▶ **Problem to solve**: Starting at the top of the listing and stopping after the line containing "Action: [x=32, y=58]", rewrite those lines with "Bookmark" changed to "Save" and everything else left as is. Omit the pictures from your version.

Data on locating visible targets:
· · · · · · ·
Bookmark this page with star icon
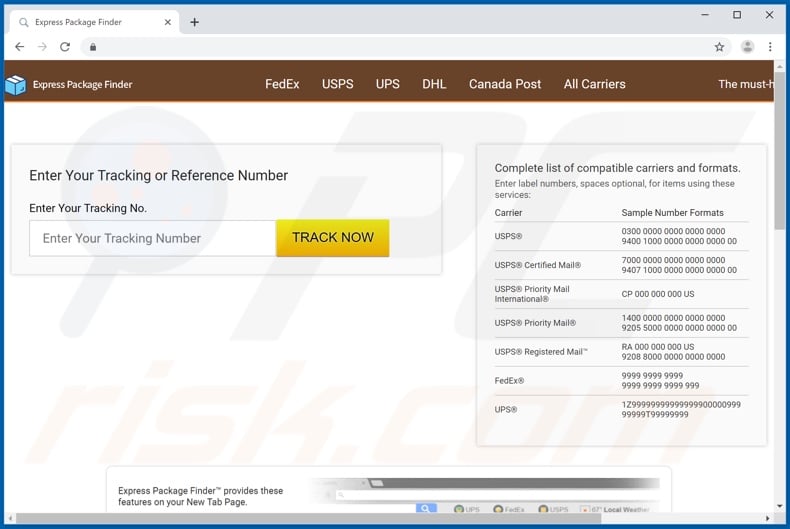 click(719, 47)
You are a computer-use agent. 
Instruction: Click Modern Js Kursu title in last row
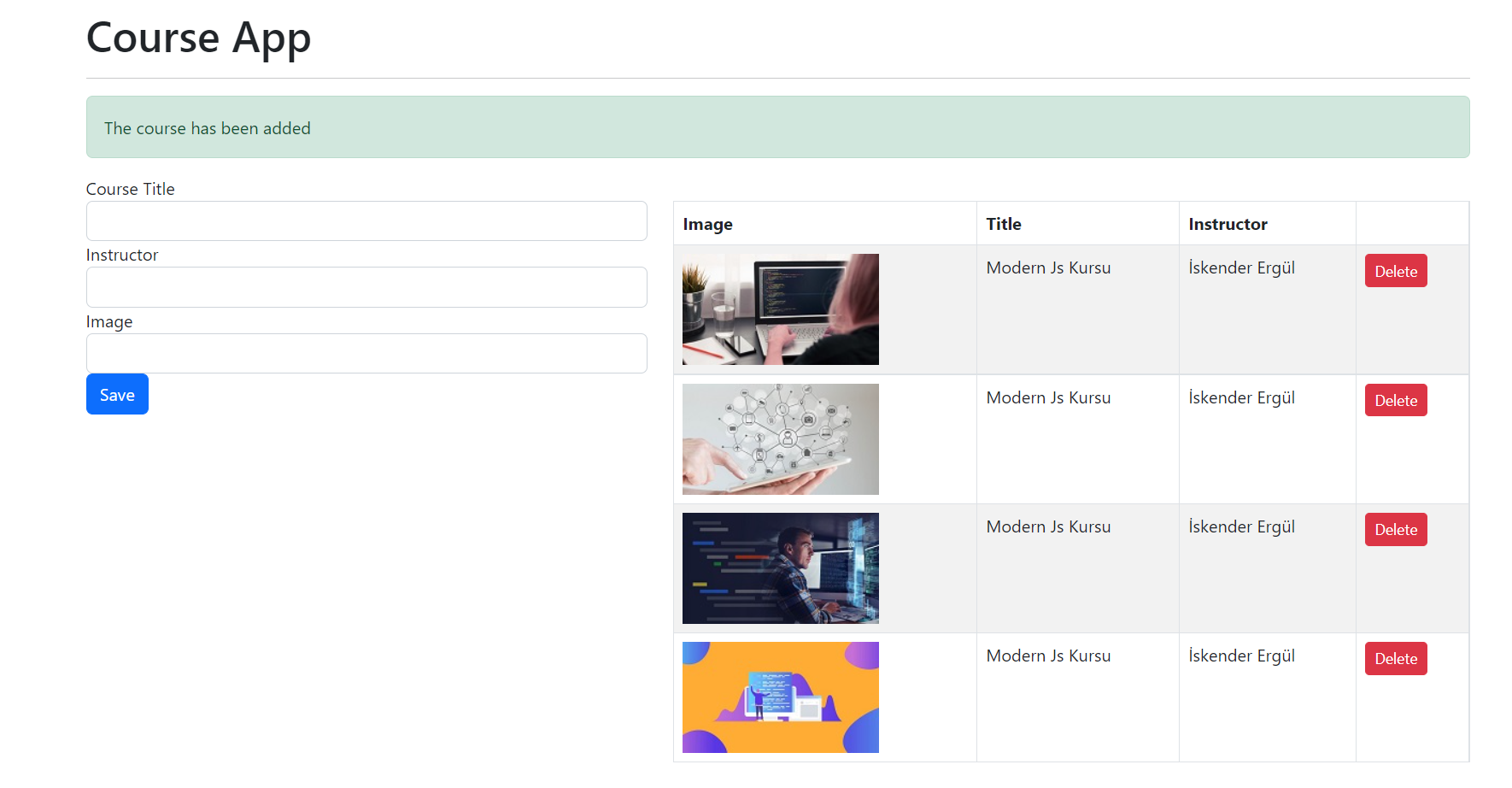1048,655
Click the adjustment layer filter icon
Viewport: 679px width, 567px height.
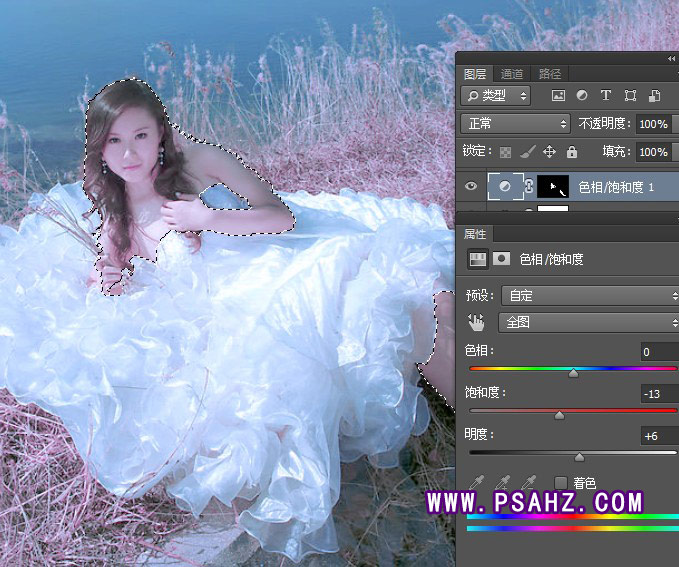581,96
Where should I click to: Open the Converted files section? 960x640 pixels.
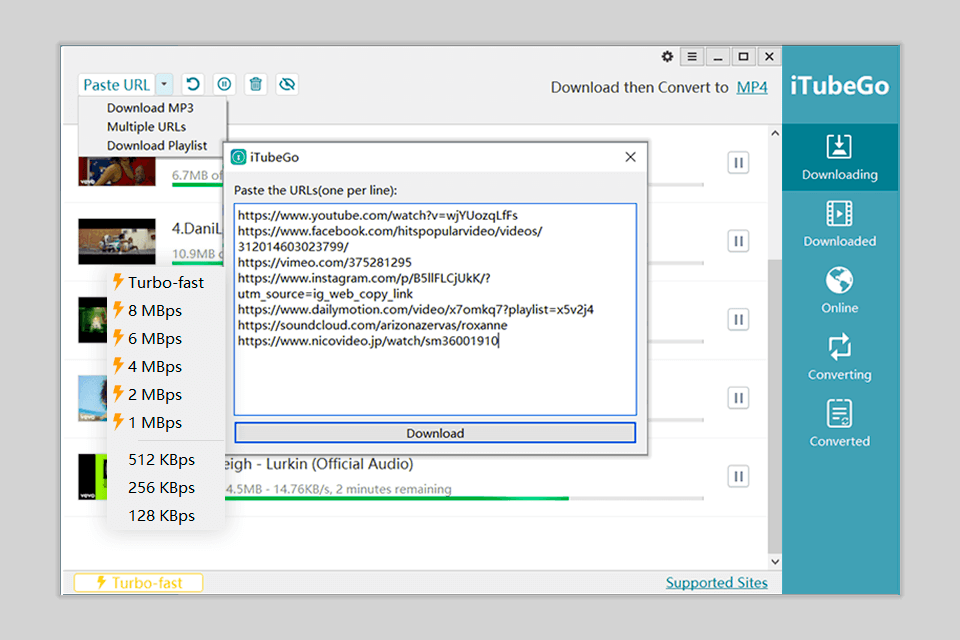839,423
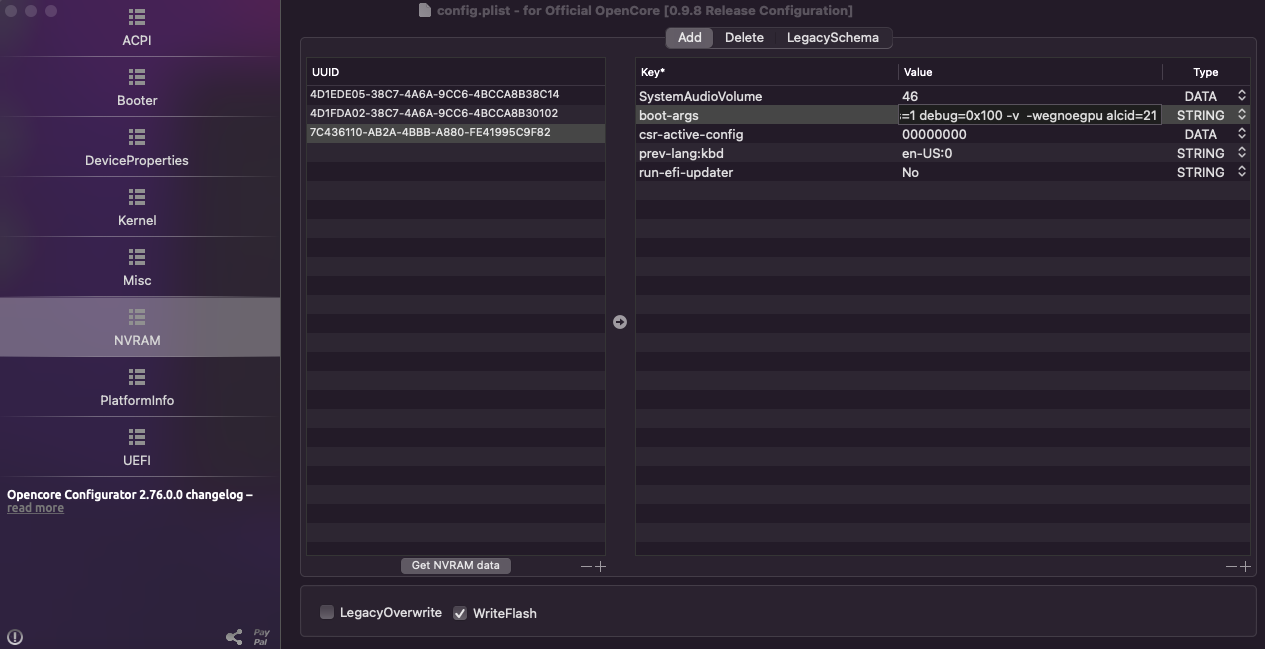Click the round arrow transfer button
This screenshot has width=1265, height=649.
tap(620, 322)
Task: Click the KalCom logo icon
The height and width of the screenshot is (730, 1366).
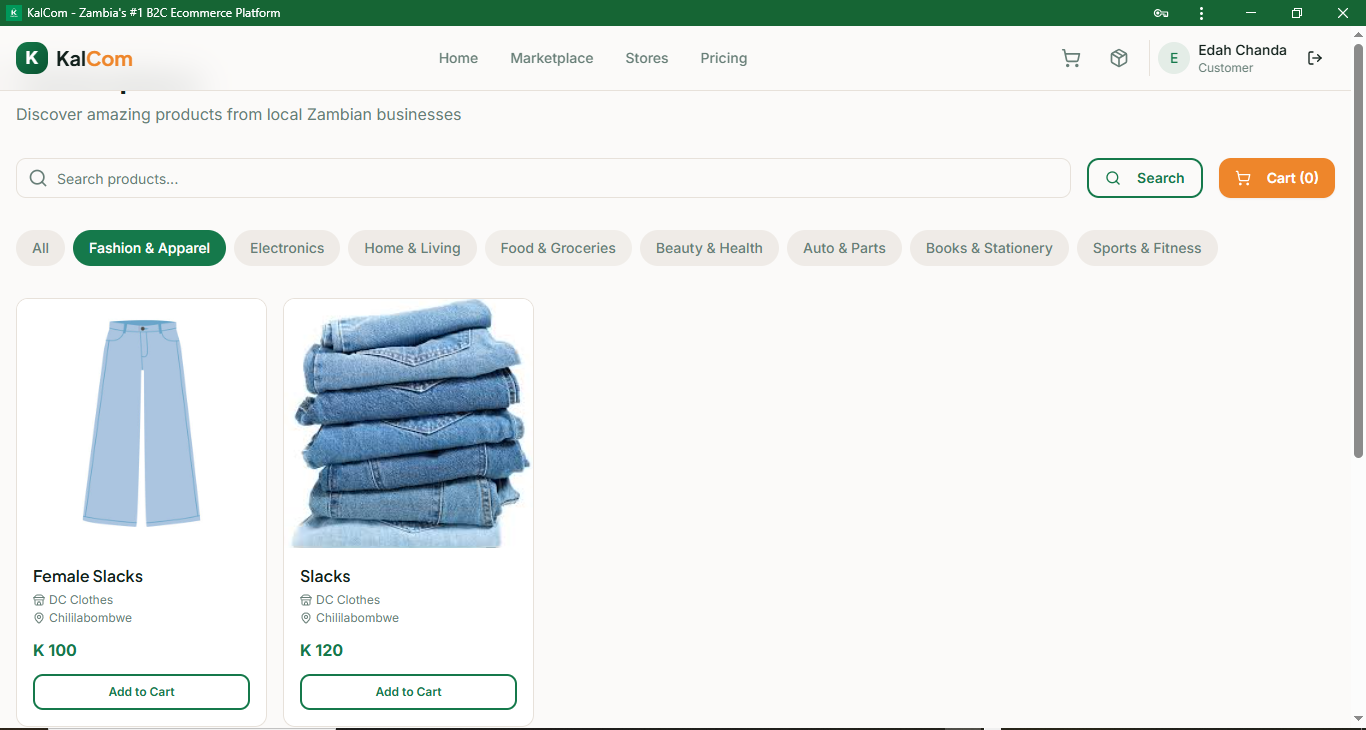Action: [x=32, y=58]
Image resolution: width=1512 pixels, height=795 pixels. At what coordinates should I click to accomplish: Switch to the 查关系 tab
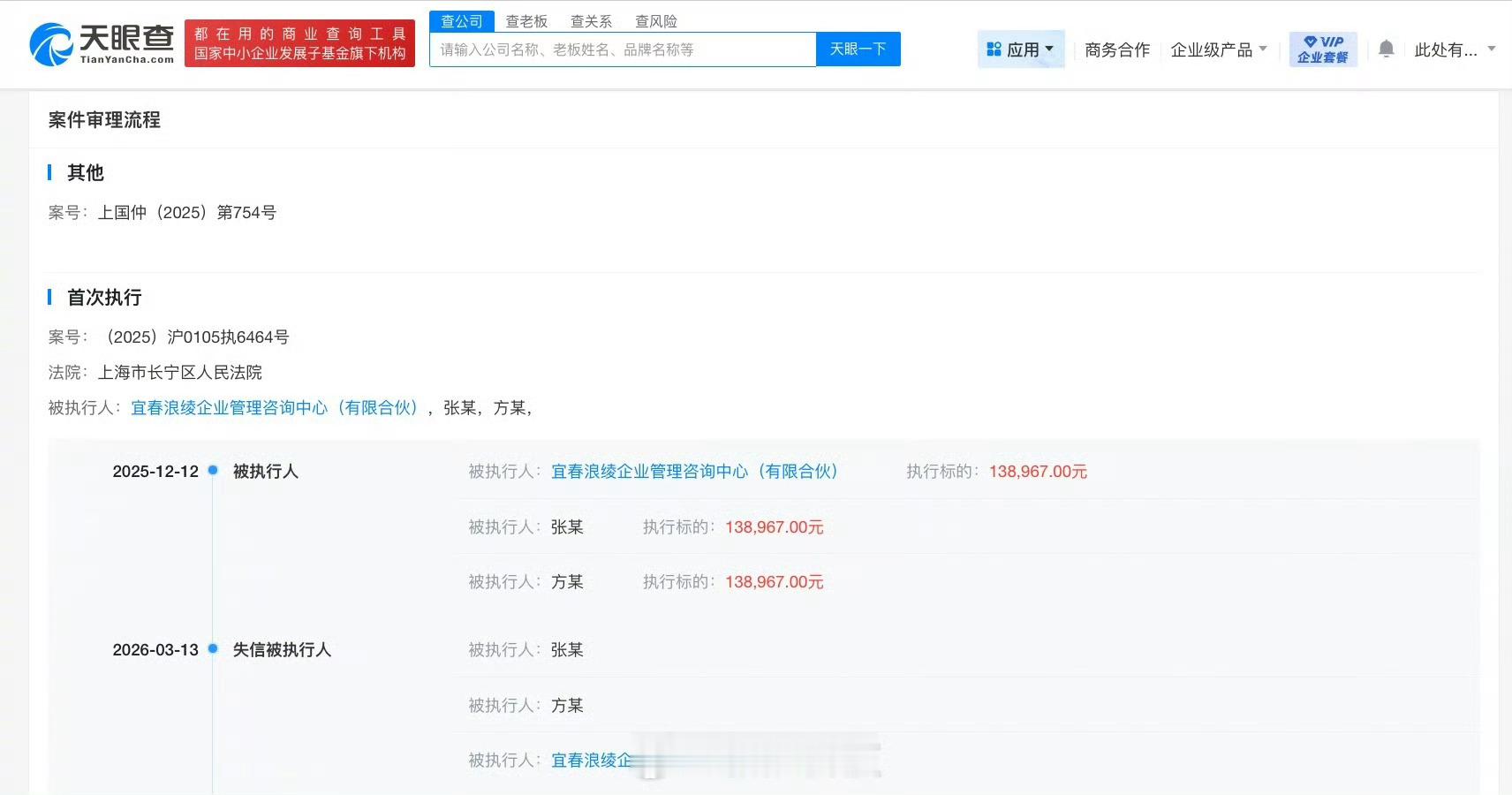pos(590,20)
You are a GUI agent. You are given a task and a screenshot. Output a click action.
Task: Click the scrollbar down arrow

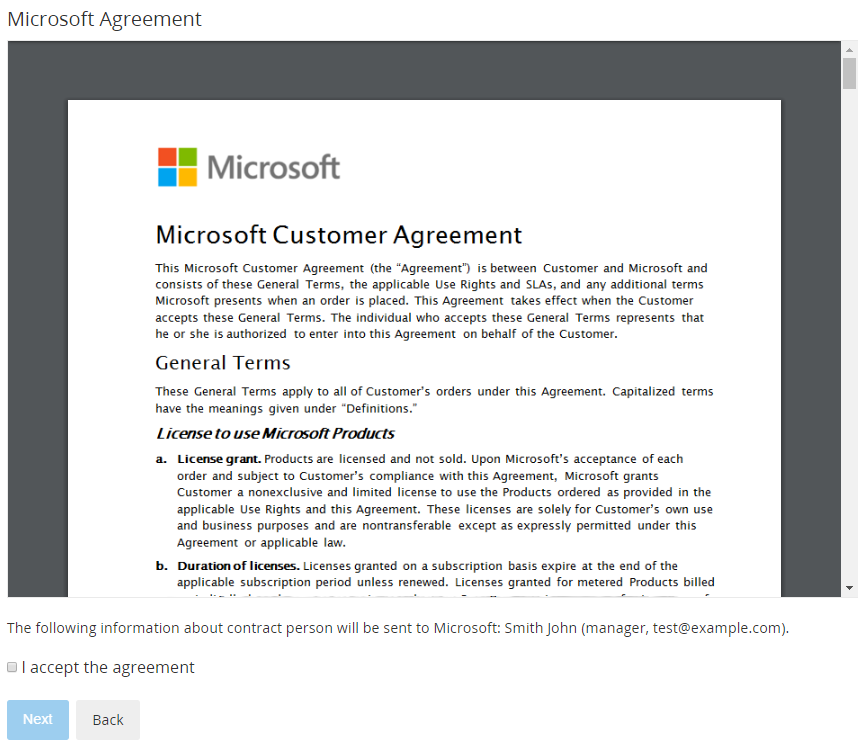pos(849,588)
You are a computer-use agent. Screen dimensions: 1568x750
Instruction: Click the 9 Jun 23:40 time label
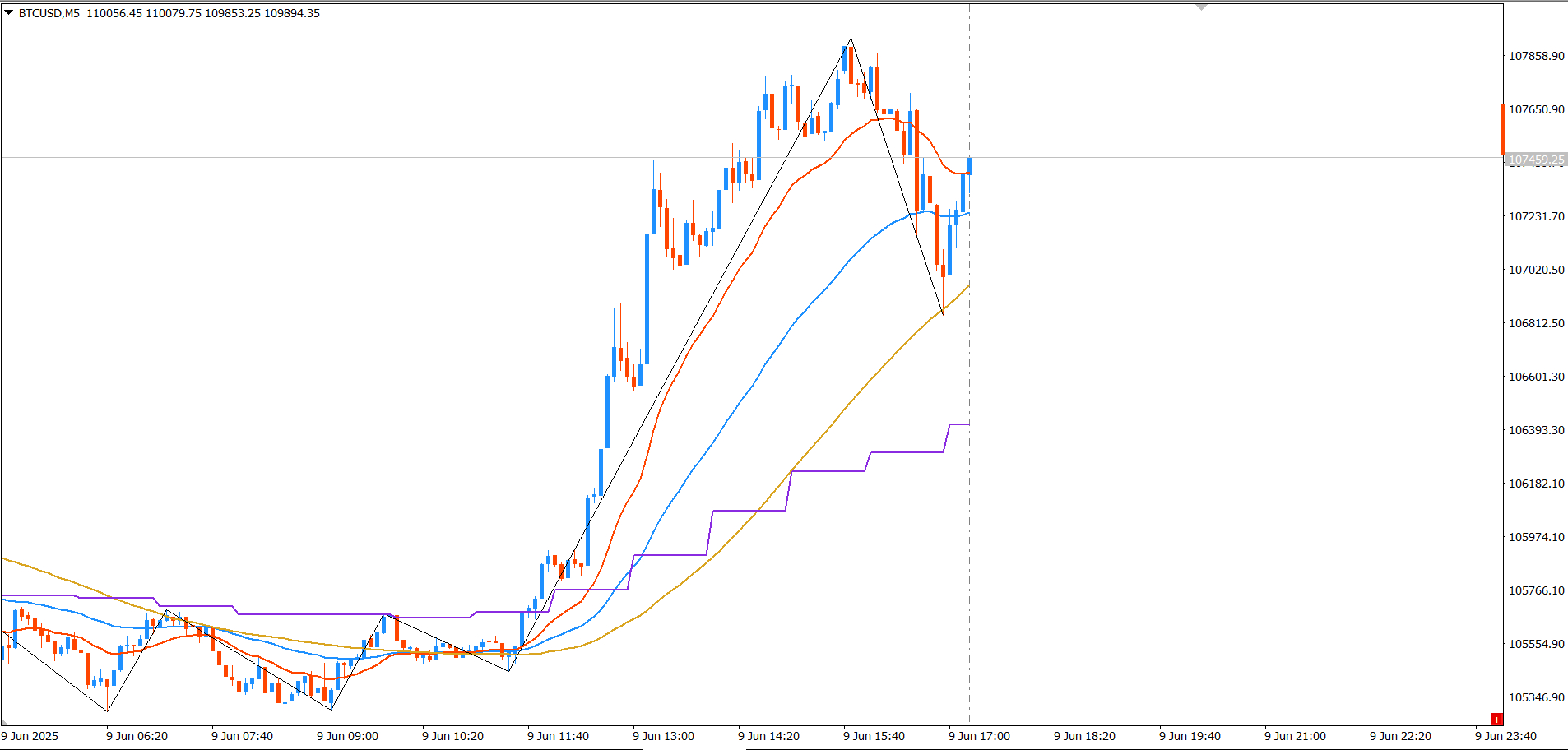pos(1505,736)
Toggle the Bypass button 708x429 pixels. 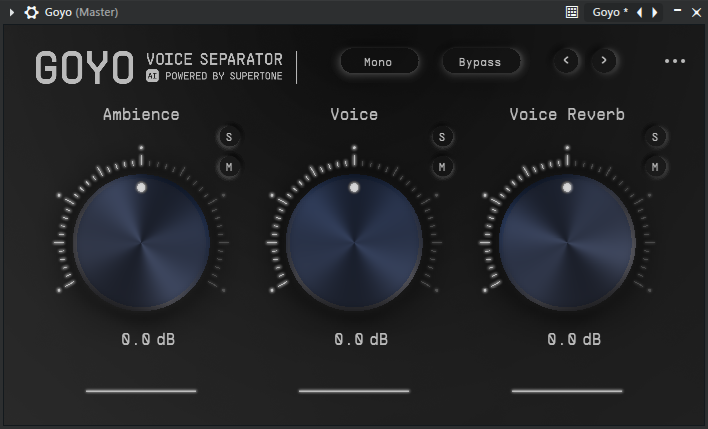point(481,62)
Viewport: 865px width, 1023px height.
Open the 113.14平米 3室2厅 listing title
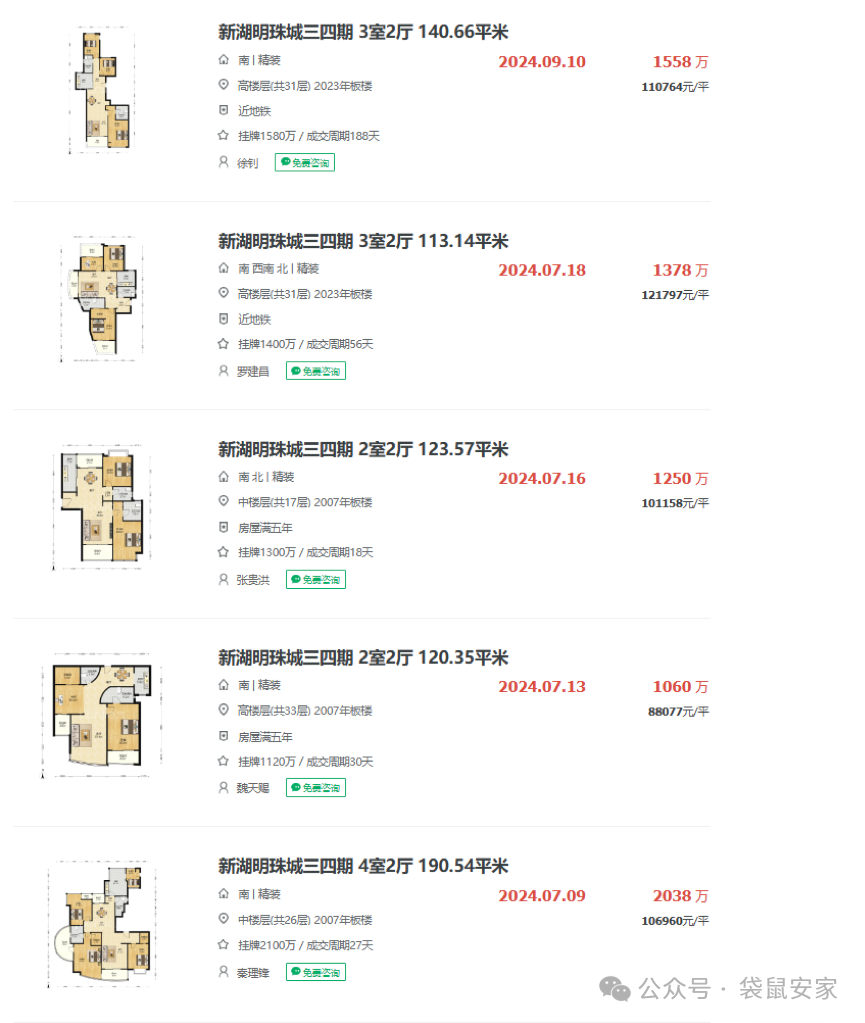[363, 241]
· · · · · · ·
▶ **Written response**:
Save this page with star icon
 click(719, 47)
You are a computer-use agent. 
Instruction: Click Modern Js Kursu title in last row
1048,655
Click the adjustment layer filter icon
Viewport: 679px width, 567px height.
581,96
Where should I click to: Open the Converted files section? 960x640 pixels.
839,423
Click the round arrow transfer button
This screenshot has width=1265, height=649.
tap(620, 322)
Task: Click the KalCom logo icon
The height and width of the screenshot is (730, 1366).
Action: [x=32, y=58]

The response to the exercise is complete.